__Datos de entrada__:
┄┄┄┄┄┄┄┄┄┄┄┄┄┄┄┄┄┄┄┄

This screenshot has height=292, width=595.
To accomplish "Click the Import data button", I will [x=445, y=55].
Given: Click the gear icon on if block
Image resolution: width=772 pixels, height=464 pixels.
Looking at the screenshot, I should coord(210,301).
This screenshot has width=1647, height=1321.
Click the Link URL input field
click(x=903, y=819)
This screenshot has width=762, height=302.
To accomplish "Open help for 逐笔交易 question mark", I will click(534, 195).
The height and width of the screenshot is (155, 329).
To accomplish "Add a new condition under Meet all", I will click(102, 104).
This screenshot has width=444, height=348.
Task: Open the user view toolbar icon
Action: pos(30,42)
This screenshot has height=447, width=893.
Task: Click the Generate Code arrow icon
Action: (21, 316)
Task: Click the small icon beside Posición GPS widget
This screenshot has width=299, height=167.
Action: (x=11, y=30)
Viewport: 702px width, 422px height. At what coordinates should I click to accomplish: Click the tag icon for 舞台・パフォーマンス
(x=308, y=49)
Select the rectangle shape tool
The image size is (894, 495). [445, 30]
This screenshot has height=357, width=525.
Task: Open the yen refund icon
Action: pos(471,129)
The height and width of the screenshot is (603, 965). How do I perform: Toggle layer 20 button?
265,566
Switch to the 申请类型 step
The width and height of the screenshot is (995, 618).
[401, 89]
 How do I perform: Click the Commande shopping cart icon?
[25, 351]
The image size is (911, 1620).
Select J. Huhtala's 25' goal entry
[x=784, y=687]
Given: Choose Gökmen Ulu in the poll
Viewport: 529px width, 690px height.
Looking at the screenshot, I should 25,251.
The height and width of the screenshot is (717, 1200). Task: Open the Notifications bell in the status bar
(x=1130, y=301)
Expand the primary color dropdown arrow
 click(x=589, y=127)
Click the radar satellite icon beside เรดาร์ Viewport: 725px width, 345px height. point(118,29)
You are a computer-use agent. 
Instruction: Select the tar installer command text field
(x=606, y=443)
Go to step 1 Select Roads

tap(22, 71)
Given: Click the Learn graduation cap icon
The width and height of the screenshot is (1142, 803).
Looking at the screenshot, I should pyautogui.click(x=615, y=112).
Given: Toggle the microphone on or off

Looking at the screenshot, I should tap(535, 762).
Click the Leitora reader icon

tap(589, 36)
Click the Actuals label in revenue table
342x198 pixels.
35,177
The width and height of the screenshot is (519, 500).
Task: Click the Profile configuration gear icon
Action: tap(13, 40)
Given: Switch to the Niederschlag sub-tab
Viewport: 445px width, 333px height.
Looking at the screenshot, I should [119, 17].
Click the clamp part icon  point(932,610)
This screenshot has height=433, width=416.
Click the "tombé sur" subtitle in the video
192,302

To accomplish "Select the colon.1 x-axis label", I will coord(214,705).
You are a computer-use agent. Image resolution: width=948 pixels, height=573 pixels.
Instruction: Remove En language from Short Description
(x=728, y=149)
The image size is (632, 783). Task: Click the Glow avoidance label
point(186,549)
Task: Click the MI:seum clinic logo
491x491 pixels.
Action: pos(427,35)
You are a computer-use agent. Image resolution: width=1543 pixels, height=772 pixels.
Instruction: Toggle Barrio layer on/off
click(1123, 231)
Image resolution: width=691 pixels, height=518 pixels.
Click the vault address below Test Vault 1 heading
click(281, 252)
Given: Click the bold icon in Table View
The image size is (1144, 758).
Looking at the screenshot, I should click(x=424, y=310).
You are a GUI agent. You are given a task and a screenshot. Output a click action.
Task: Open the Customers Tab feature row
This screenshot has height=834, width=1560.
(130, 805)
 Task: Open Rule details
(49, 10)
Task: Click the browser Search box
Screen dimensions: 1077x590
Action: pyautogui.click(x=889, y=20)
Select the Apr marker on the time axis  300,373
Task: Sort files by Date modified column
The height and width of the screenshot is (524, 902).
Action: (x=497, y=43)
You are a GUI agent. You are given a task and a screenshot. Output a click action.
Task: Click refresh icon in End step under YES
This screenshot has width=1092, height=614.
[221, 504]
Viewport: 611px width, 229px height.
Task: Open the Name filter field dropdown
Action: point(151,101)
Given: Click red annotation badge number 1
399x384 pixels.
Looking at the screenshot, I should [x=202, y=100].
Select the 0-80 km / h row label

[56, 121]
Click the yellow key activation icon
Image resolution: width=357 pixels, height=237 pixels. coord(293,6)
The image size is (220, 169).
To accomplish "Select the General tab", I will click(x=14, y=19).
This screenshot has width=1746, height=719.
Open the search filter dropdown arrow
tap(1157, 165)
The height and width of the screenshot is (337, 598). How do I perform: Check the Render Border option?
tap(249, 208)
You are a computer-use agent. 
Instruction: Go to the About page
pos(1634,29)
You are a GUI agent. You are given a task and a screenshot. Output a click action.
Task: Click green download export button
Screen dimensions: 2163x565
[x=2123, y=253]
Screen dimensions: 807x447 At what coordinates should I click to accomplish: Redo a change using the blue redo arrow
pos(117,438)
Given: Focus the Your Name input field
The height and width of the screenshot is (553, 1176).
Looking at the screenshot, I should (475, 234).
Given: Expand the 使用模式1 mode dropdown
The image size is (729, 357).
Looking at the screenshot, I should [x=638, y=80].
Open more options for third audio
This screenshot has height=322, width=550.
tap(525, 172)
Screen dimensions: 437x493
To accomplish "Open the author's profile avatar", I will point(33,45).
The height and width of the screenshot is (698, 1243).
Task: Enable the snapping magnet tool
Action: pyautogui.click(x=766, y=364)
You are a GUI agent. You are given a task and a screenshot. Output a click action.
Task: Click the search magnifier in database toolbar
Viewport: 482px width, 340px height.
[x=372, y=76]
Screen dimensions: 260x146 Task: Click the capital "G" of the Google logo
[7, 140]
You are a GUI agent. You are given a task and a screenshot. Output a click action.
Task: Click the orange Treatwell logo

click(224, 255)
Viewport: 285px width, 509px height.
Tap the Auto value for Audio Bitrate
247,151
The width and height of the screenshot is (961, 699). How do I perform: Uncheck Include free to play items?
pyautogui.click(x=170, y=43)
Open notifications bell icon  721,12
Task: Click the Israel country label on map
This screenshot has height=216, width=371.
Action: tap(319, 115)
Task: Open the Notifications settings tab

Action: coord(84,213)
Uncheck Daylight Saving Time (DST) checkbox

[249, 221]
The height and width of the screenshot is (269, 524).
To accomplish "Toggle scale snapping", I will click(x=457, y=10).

┄┄┄┄┄┄┄┄┄┄┄┄┄┄┄┄┄┄┄┄

__Qué hacer__: Convierte todas las líneas de los registros en una lista numerada y omite las líneas en blanco.

__Respuesta final__:
1. This screenshot has height=292, width=595.
2. To accomplish "Click the Import data button", I will [x=445, y=55].
3. Given: Click the gear icon on if block
4. Image resolution: width=772 pixels, height=464 pixels.
5. Looking at the screenshot, I should coord(210,301).
6. This screenshot has width=1647, height=1321.
7. Click the Link URL input field
8. click(x=903, y=819)
9. This screenshot has width=762, height=302.
10. To accomplish "Open help for 逐笔交易 question mark", I will click(534, 195).
11. The height and width of the screenshot is (155, 329).
12. To accomplish "Add a new condition under Meet all", I will click(102, 104).
13. This screenshot has width=444, height=348.
14. Task: Open the user view toolbar icon
15. Action: pos(30,42)
16. This screenshot has height=447, width=893.
17. Task: Click the Generate Code arrow icon
18. Action: (21, 316)
19. Task: Click the small icon beside Posición GPS widget
20. This screenshot has width=299, height=167.
21. Action: (x=11, y=30)
22. Viewport: 702px width, 422px height. At what coordinates should I click to accomplish: Click the tag icon for 舞台・パフォーマンス
23. (x=308, y=49)
24. Select the rectangle shape tool
25. The image size is (894, 495). [445, 30]
26. This screenshot has height=357, width=525.
27. Task: Open the yen refund icon
28. Action: pos(471,129)
29. The height and width of the screenshot is (603, 965). How do I perform: Toggle layer 20 button?
30. 265,566
31. Switch to the 申请类型 step
32. The width and height of the screenshot is (995, 618).
33. [401, 89]
34.  How do I perform: Click the Commande shopping cart icon?
35. [25, 351]
36. The image size is (911, 1620).
37. Select J. Huhtala's 25' goal entry
38. [x=784, y=687]
39. Given: Choose Gökmen Ulu in the poll
40. Viewport: 529px width, 690px height.
41. Looking at the screenshot, I should 25,251.
42. The height and width of the screenshot is (717, 1200). Task: Open the Notifications bell in the status bar
43. (x=1130, y=301)
44. Expand the primary color dropdown arrow
45.  click(x=589, y=127)
46. Click the radar satellite icon beside เรดาร์ Viewport: 725px width, 345px height. point(118,29)
47. You are a computer-use agent. 
48. Instruction: Select the tar installer command text field
49. (x=606, y=443)
50. Go to step 1 Select Roads
51. tap(22, 71)
52. Given: Click the Learn graduation cap icon
53. The width and height of the screenshot is (1142, 803).
54. Looking at the screenshot, I should pyautogui.click(x=615, y=112).
55. Given: Toggle the microphone on or off
56. Looking at the screenshot, I should tap(535, 762).
57. Click the Leitora reader icon
58. tap(589, 36)
59. Click the Actuals label in revenue table
60. 342x198 pixels.
61. 35,177
62. The width and height of the screenshot is (519, 500).
63. Task: Click the Profile configuration gear icon
64. Action: tap(13, 40)
65. Given: Switch to the Niederschlag sub-tab
66. Viewport: 445px width, 333px height.
67. Looking at the screenshot, I should [119, 17].
68. Click the clamp part icon  point(932,610)
69. This screenshot has height=433, width=416.
70. Click the "tombé sur" subtitle in the video
71. 192,302
72. To accomplish "Select the colon.1 x-axis label", I will coord(214,705).
73. You are a computer-use agent. Image resolution: width=948 pixels, height=573 pixels.
74. Instruction: Remove En language from Short Description
75. (x=728, y=149)
76. The image size is (632, 783). Task: Click the Glow avoidance label
77. point(186,549)
78. Task: Click the MI:seum clinic logo
79. 491x491 pixels.
80. Action: pos(427,35)
81. You are a computer-use agent. Image resolution: width=1543 pixels, height=772 pixels.
82. Instruction: Toggle Barrio layer on/off
83. click(1123, 231)
84. Image resolution: width=691 pixels, height=518 pixels.
85. Click the vault address below Test Vault 1 heading
86. click(281, 252)
87. Given: Click the bold icon in Table View
88. The image size is (1144, 758).
89. Looking at the screenshot, I should click(x=424, y=310).
90. You are a GUI agent. You are given a task and a screenshot. Output a click action.
91. Task: Open the Customers Tab feature row
92. This screenshot has height=834, width=1560.
93. (130, 805)
94.  Task: Open Rule details
95. (49, 10)
96. Task: Click the browser Search box
97. Screen dimensions: 1077x590
98. Action: pyautogui.click(x=889, y=20)
99. Select the Apr marker on the time axis  300,373
100. Task: Sort files by Date modified column
101. The height and width of the screenshot is (524, 902).
102. Action: (x=497, y=43)
103. You are a GUI agent. You are given a task and a screenshot. Output a click action.
104. Task: Click refresh icon in End step under YES
105. This screenshot has width=1092, height=614.
106. [221, 504]
107. Viewport: 611px width, 229px height.
108. Task: Open the Name filter field dropdown
109. Action: point(151,101)
110. Given: Click red annotation badge number 1
111. 399x384 pixels.
112. Looking at the screenshot, I should [x=202, y=100].
113. Select the 0-80 km / h row label
114. [56, 121]
115. Click the yellow key activation icon
116. Image resolution: width=357 pixels, height=237 pixels. coord(293,6)
117. The image size is (220, 169).
118. To accomplish "Select the General tab", I will click(x=14, y=19).
119. This screenshot has width=1746, height=719.
120. Open the search filter dropdown arrow
121. tap(1157, 165)
122. The height and width of the screenshot is (337, 598). How do I perform: Check the Render Border option?
123. tap(249, 208)
124. You are a computer-use agent. 
125. Instruction: Go to the About page
126. pos(1634,29)
127. You are a GUI agent. You are given a task and a screenshot. Output a click action.
128. Task: Click green download export button
129. Screen dimensions: 2163x565
130. [x=2123, y=253]
131. Screen dimensions: 807x447 At what coordinates should I click to accomplish: Redo a change using the blue redo arrow
132. pos(117,438)
133. Given: Focus the Your Name input field
134. The height and width of the screenshot is (553, 1176).
135. Looking at the screenshot, I should (475, 234).
136. Given: Expand the 使用模式1 mode dropdown
137. The image size is (729, 357).
138. Looking at the screenshot, I should [x=638, y=80].
139. Open more options for third audio
140. This screenshot has height=322, width=550.
141. tap(525, 172)
142. Screen dimensions: 437x493
143. To accomplish "Open the author's profile avatar", I will point(33,45).
144. The height and width of the screenshot is (698, 1243).
145. Task: Enable the snapping magnet tool
146. Action: pyautogui.click(x=766, y=364)
147. You are a GUI agent. You are given a task and a screenshot. Output a click action.
148. Task: Click the search magnifier in database toolbar
149. Viewport: 482px width, 340px height.
150. [x=372, y=76]
151. Screen dimensions: 260x146 Task: Click the capital "G" of the Google logo
152. [7, 140]
153. You are a GUI agent. You are given a task and a screenshot. Output a click action.
154. Task: Click the orange Treatwell logo
155. click(224, 255)
156. Viewport: 285px width, 509px height.
157. Tap the Auto value for Audio Bitrate
158. 247,151
159. The width and height of the screenshot is (961, 699). How do I perform: Uncheck Include free to play items?
160. pyautogui.click(x=170, y=43)
161. Open notifications bell icon  721,12
162. Task: Click the Israel country label on map
163. This screenshot has height=216, width=371.
164. Action: tap(319, 115)
165. Task: Open the Notifications settings tab
166. Action: coord(84,213)
167. Uncheck Daylight Saving Time (DST) checkbox
168. [249, 221]
169. The height and width of the screenshot is (269, 524).
170. To accomplish "Toggle scale snapping", I will click(x=457, y=10).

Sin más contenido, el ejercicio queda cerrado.